Então a ideia era mudar a forma de gerar o mesmo resultado sem esses quase 20 bilhões de análises. Resolvi partir pro Java já que teria que usar código imperativo/mutável. Até pensei em C, mas ia ter que relembrar muita coisa, não queria gastar mais tempo com isso (a ideia inicial era só fazer um exercício rápido entre uma atividade e outra). Scala com var
ainda seria uma boa opção, mas já que ia partir para código imperativo mutável, achei melhor ir direto pro Java. E o código que saiu foi este:
public static List<Integer> climbingLeaderboard(List<Integer> ranked, List<Integer> player) {
var result = new LinkedList<Integer>();
var ir = 0;
var ip = player.size() - 1;
var pos = 1;
var lastRanked = ranked.get(0);
while (ip >= 0) {
if (ir == ranked.size()) {
result.addFirst(pos + 1);
ip--;
continue;
}
var currentRanked = ranked.get(ir);
var currentPlayer = player.get(ip);
if (!Objects.equals(lastRanked, currentRanked)) {
lastRanked = currentRanked;
pos++;
}
if (currentPlayer >= currentRanked) {
result.addFirst(pos);
ip--;
} else {
ir++;
}
}
return result;
}
Saí de duas linhas em Scala para 21 (sem contar linhas em branco e fechamento de chaves) em Java. Saí de 4 minutos em Scala (2 linhas mal-pensadas) para 18 milissegundos (sim, milissegundos) em Java (21 linhas, sem processamento paralelo)! Em vez de 20 bilhões de análises, faço somente 300.000 e de forma mais simples (a análise, não o código). O estranho é que eu jamais diria que os dois códigos dão o mesmo resultado apenas olhando para eles.
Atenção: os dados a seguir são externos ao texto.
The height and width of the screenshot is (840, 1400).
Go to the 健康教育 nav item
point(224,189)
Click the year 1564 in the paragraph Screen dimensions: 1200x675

Aí vem o questionamento: então o segundo código é melhor? Não necessariamente.
Tudo depende do que você precisa. O primeiro código atendia 100% dos requisitos funcionais mas não atendia o requisito não-funcional de tempo com uma massa de dados grande. Mas ele funciona é bem mais fácil de manter.
Já o segundo é um tiro de canhão.
Para massa de dados pequenas, a diferença de tempo de execução é humanamente imperceptível. Mas conforme o volume cresce, essa diferença aparece. E essa é a beleza do que fazemos. Sempre temos opções.
Se você vai escrever um microsserviço com um alto volume de dados, pode ser interessante uma otimização dessas. Vai reduzir drasticamente os custos da aplicação. Em outros casos isso pode não ser relevante.
Infelizmente alguns pensam assim: não preciso aprender algoritmo e estrutura de dados. A linguagem hoje cuida de quase tudo e o hardware é potente. De fato, e as duas linhas em Scala mostram que a linguagem pode cuidar mesmo. Mas quando chegar aquele problema que nem acrescentar mais hardware resolve, só o seu conhecimento vai fazer a diferença. E esse tipo de necessidade é mais comum do que muitos imaginam. Alguns encontram uma solução, outros vão dizer que é impossível resolver.